Task details> Which lines in the records contain the word "Focus"? Report each such line in full.

Data shown>
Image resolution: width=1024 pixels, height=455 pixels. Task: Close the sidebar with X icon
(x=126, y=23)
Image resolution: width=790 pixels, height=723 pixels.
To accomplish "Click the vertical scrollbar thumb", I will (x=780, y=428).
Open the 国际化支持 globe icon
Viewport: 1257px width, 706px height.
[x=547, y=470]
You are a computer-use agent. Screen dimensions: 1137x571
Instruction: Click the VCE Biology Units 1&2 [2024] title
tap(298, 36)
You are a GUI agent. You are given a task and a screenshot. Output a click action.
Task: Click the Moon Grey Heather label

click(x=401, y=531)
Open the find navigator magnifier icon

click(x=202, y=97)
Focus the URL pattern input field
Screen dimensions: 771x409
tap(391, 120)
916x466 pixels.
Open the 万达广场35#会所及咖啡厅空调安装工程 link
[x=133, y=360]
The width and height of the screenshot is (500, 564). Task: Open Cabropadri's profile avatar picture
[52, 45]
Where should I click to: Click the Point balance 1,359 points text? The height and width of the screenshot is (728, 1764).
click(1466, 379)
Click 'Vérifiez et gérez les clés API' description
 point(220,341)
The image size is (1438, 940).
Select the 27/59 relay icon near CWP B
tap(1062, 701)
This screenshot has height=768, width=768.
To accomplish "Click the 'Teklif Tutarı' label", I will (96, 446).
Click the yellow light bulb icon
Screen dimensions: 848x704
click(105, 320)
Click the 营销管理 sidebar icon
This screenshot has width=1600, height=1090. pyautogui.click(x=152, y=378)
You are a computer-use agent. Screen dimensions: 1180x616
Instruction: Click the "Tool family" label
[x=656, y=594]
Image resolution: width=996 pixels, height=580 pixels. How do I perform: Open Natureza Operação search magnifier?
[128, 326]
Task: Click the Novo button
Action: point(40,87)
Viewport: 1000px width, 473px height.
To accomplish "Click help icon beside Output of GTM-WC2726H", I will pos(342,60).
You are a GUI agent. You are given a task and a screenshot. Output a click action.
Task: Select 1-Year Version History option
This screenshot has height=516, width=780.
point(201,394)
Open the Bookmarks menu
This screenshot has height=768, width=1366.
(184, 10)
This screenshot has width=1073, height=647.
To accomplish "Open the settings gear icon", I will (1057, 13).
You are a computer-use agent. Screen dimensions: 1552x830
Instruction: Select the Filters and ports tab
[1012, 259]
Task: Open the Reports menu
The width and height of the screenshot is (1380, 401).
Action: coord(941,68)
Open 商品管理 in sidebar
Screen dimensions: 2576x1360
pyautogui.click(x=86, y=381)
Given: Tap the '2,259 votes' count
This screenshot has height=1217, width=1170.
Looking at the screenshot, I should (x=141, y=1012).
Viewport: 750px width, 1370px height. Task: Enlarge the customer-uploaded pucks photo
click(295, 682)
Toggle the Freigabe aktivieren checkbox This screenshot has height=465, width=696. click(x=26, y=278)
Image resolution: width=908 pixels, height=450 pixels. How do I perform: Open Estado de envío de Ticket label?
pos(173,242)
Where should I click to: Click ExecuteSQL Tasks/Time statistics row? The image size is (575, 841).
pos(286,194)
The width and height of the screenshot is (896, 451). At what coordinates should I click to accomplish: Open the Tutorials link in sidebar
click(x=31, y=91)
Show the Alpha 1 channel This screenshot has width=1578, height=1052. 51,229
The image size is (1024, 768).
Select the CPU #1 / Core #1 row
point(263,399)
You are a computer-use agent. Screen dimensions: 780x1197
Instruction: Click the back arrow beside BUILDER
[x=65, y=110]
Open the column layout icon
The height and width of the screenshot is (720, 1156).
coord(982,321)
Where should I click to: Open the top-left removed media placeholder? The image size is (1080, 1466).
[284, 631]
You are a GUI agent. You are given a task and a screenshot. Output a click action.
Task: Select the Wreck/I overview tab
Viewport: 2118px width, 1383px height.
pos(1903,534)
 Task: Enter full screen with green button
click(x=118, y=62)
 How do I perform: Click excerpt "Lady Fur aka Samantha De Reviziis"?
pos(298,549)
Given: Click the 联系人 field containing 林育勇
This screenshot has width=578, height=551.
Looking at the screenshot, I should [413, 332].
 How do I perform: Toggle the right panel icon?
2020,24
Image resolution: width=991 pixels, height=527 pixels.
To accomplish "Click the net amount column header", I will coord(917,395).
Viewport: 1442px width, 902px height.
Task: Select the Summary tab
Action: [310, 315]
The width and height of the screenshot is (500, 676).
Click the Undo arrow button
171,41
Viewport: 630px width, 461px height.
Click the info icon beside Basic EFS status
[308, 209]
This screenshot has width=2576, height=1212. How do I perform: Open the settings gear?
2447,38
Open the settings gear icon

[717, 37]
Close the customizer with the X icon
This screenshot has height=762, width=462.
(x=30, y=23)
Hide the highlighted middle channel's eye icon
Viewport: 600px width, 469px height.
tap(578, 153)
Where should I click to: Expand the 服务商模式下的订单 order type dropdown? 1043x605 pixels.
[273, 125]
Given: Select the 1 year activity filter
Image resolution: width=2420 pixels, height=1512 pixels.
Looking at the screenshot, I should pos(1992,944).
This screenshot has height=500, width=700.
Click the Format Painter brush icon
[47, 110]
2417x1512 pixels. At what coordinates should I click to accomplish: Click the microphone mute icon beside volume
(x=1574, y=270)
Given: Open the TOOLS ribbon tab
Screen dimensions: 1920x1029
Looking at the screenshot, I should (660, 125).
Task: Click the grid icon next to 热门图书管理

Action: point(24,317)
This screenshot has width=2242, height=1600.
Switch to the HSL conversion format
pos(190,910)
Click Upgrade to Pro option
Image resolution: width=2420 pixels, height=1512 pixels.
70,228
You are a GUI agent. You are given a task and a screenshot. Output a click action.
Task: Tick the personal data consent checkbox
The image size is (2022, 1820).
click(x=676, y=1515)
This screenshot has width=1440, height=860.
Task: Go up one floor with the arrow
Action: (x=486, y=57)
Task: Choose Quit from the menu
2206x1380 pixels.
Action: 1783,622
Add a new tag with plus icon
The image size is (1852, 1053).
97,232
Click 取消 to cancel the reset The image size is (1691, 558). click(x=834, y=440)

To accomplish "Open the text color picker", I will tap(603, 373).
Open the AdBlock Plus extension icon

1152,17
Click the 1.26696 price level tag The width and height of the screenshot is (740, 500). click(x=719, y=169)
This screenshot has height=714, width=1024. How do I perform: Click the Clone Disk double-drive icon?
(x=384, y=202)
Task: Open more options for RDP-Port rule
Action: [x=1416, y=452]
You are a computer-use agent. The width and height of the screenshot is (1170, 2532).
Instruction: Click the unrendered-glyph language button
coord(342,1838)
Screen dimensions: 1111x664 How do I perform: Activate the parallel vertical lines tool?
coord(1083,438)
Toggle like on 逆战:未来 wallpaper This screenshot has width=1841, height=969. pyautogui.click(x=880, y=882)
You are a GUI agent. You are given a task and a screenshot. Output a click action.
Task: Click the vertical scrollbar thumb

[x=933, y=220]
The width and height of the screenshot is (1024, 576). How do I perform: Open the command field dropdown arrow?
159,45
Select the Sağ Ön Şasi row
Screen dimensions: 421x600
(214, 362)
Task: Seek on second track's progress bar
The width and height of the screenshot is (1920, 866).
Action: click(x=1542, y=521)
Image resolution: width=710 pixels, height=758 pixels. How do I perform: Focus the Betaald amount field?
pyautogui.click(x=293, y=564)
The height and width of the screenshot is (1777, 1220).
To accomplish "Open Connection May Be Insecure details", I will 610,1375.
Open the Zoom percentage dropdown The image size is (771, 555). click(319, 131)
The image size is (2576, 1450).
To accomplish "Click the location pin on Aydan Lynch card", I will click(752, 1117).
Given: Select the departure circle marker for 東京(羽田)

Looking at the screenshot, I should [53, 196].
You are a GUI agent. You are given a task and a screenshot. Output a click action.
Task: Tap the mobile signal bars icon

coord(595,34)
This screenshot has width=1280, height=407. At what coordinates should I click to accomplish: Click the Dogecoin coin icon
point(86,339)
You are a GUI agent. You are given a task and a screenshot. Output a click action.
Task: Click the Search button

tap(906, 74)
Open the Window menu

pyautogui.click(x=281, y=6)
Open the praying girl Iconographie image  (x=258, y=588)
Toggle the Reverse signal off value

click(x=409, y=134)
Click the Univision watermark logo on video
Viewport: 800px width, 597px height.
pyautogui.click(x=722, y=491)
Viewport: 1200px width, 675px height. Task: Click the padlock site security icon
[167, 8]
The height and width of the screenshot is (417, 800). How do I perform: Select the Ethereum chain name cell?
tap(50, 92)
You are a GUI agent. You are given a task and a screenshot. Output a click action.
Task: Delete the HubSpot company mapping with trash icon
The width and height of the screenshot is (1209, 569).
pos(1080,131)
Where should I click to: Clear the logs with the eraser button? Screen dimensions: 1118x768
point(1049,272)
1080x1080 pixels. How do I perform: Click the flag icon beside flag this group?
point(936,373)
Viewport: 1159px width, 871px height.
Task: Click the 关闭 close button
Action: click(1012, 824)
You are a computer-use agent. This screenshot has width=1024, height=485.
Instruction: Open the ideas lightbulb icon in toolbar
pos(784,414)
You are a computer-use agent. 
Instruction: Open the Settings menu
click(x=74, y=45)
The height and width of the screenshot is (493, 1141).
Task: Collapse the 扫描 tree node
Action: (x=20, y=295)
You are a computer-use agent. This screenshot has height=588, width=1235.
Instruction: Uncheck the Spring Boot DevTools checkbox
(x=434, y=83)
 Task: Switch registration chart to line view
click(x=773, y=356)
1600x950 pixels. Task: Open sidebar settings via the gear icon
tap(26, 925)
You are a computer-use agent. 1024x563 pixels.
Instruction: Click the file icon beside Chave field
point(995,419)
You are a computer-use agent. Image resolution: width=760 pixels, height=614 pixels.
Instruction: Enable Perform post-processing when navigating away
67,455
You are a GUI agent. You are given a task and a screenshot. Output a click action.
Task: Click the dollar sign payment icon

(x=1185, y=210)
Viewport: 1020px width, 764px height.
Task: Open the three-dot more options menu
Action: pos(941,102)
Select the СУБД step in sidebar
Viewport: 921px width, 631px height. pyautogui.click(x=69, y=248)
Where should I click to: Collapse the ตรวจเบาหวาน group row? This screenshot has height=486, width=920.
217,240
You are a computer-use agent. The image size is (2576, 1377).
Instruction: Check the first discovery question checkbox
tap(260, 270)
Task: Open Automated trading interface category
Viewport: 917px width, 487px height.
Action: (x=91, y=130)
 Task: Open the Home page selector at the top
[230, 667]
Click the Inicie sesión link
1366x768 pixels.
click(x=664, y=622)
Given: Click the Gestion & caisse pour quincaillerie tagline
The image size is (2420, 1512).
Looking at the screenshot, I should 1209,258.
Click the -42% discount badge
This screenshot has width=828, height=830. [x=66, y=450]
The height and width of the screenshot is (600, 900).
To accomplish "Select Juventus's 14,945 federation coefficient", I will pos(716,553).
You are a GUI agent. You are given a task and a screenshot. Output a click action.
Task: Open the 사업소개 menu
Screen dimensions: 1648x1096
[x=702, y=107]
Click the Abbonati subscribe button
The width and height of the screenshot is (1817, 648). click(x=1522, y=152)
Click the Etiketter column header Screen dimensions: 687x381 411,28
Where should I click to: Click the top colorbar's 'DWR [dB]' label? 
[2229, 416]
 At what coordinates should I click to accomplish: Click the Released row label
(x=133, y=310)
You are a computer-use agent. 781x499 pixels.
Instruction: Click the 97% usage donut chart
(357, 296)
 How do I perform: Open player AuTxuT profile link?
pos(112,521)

Written answer>
Focus the URL pattern input field
Image resolution: width=710 pixels, height=758 pixels. How do I perform: Focus the Betaald amount field?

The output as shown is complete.